### Goals
[A] In the text on gifted education in South Dakota, how many school districts offered gifted education programs in 1995?
[B] Continue the text on gifted education in South Dakota from the point where it stops.

### Text to read

= = = = = = =

Patrick Anderson reports that in the twenty years since the South Dakota Legislature stopped mandating and funding gifted education, 87% of local gifted education programs have disappeared:

Pierre is among more than 100 South Dakota school districts that have phased out gifted education programs since 1995, the year state lawmakers eliminated dedicated funding for the programs.

While districts in and around Sioux Falls continue to offer opportunities to advanced learners, communities as large as Aberdeen, Huron and Vermillion have no such programs. In South Dakota, just 21 school districts offer gifted education programs, compared to 160 districts in 1995 [Patrick Anderson, “Gifted Students: State Neglects Its Brightest Learners,” that Sioux Falls paper, 2015.08.08].

Why would the Legislature and the Governor let such a thing happen?

In South Dakota, state funding for gifted education wound up on the chopping block in 1995, when lawmakers overhauled K-12 funding – and the entire education department — and slashed hundreds of state mandates and rules.

The idea was to give more local control to school districts, and when lawmakers adopted a different K-12 funding formula, a number of separate category-based funding streams were combined into a single per-student allocation, said Tony Venhuizen, Daugaard’s chief of staff [Anderson, 2015.08.08].

As with teacher pay, South Dakota lawmakers hide behind the mantra of “local control” to justify not taking action to support gifted education. But to say, “The state doesn’t have to fund gifted education; local schools can raise and spend all the money they want” is to ignore the practical reality demonstrated by the end of state funding for gifted education in 1995. Take away state support for a K-12 program, and fewer schools will offer that program. In the case of gifted education, the 1995 cuts meant seven out of eight schools lost their programs.

“Local control” is a sham excuse if local districts don’t have resources to control. The South Dakota Legislature and the Governor should stop making excuses and restore funding for gifted education.

p.s.:  Anderson lists the South Dakota school districts that still provide gifted education:

Belle Fourche Beresford Brandon Valley
Brookings Burke Dakota Valley
Douglas Groton Area Harrisburg
Meade Mitchell Platte-Geddes
Rapid City Area Sioux Falls Todd County
Tripp-Delmont Tri-Valley Wagner Community
Watertown West Central Yankton

18 Comments

  1. Troy 2015-08-10 08:40

    CH,

    I do not have a position on gifted education so don’t interpret my remarks.

    There is a debate among the education community about the efficacy of gifted education with regard to actually having an effect on gifted students. Additionally, there are many educators who believe segregation of gifted students has a negative effect on the student body as a whole. Finally, there are some who believe gifted education encourages “wrong motives” for these students- pursuit of scholarship or admittance to prestigious schools vs. learning for its own sake and stimulating natural curiosity.

    Before we lament the ending of a program (and or its lack of funding), we should understand the merits of the program. Like I said, I am undecided on the program because I see merits on both side. However, one thought I can’t get out of my head- My H.S. librarian (Mrs. Peterson) basically took on the role of “gifted educator.” She maintained a reading list across a variety of disciplines and often initiated students to read about areas of interest at a more advanced level. Plus, the segregation causes me angst. On the other hand, I get the concept of putting people in places where the are pushed up against their limits.

= = = = = = =

### Data section
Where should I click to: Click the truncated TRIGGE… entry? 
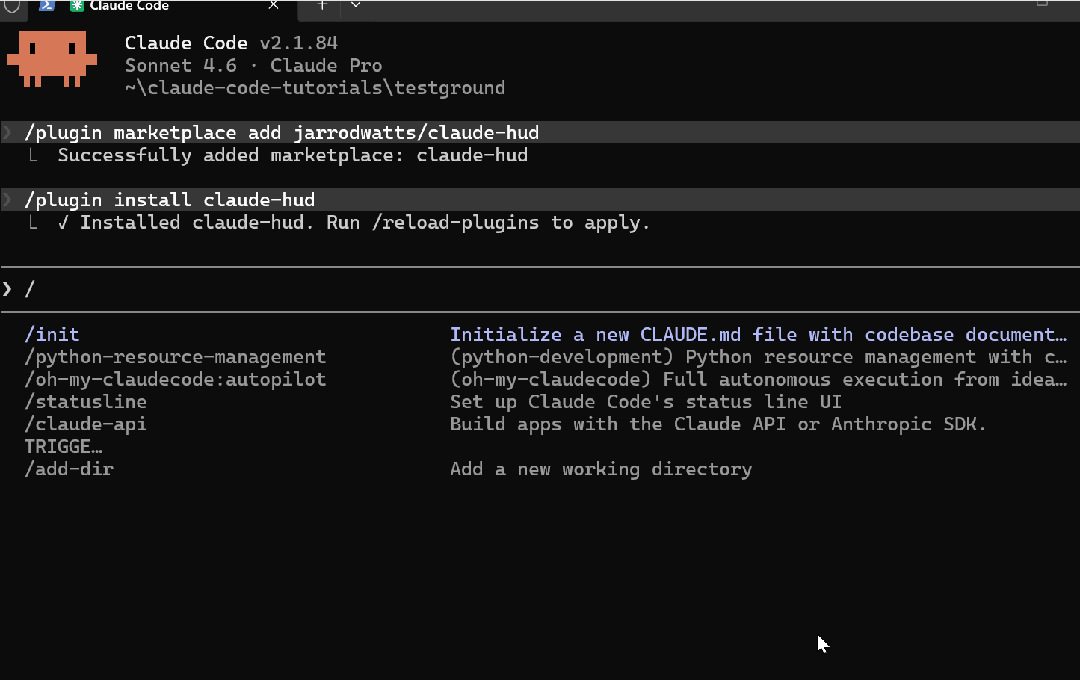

= = = = = = =

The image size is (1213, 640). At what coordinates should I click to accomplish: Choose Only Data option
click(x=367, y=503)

= = = = = = =

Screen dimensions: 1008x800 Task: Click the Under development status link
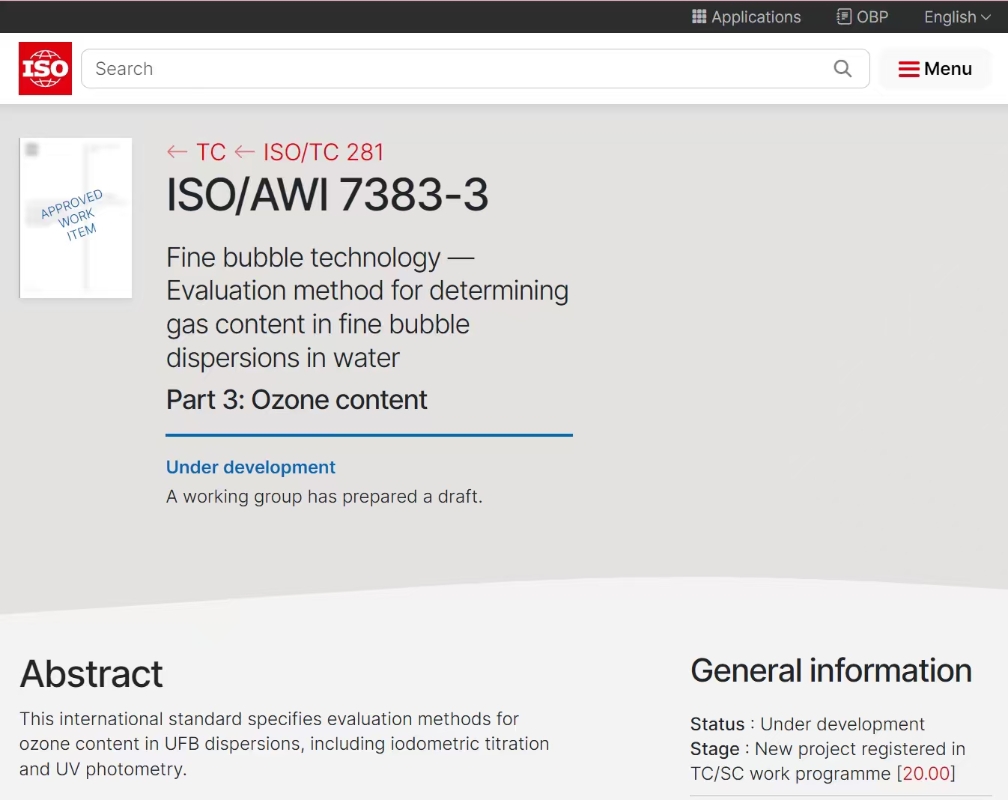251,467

= = = = = = =

### Task results
[A] 160 school districts.

[B]
  2. larry kurtz 2015-08-10 08:44

    South Dakota deserves the legislature it has. If the state wanted to protect education it would fire the extremists that go to Pierre just to genuflect to the SDGOP’s tyranny.

  3. caheidelberger Post author | 2015-08-10 08:54

    Interesting—does gifted education itself promote the scholarship money/Harvard mindset? Is that any different from other programs and guidance counselors who push the same agenda? That seems a non-unique problem, fixable by making sure gifted program coordinators have their heads screwed on straight, not by cutting gifted education.

    Is the segregation of gifted education any worse than the segregation of the special ed resource room, or of AP classes and the debate team?

    I agree that we should see more information on effectiveness. What do gifted programs achieve? What results do kids get from those programs? Of course, we’ll have to choose our measurements carefully, as well as our definitions: I suspect there are numerous approaches to providing appropriate learning opportunities to highly talented kids.

  4. jerry 2015-08-10 08:55

    Everyone in Pierre knows that you only need to know the color or feel of the lever you pull that feeds the poultry or cows. You only need educate people to know that and to know that they should not soil their pants. To further help in that regard, Pierre will furnish the video so you can learn to then push the colored or feel of the lever to eliminate that waste. Republican government cares!

  5. larry kurtz 2015-08-10 08:59

    Troy, remind us how many Fortune 500 companies operate in South Dakota and how many billionaires live there.

  6. leslie 2015-08-10 10:53

    haha, troy wades in carefully (or tiptoes), but wades in, he does. he is welcome to.

    gifted kids are frightening. i met a bro/sis duo in early 2000s and their capacity blew me way. brilliant! out going, effusive, different from one another, the eldest was very dominating but the younger was competitive.

    my own son, who was id’ed for boys state by some unthanked teacher to my happy surprise after a very difficult divorce concerning substance abuse/disfunction in 98, was late (too late) in his k-12 ed. and may have benefitted from special attention. he was a quiet, popular, internal, sensitive one. he turned to marijuana/mushrooms/alcohol escape route, tragically.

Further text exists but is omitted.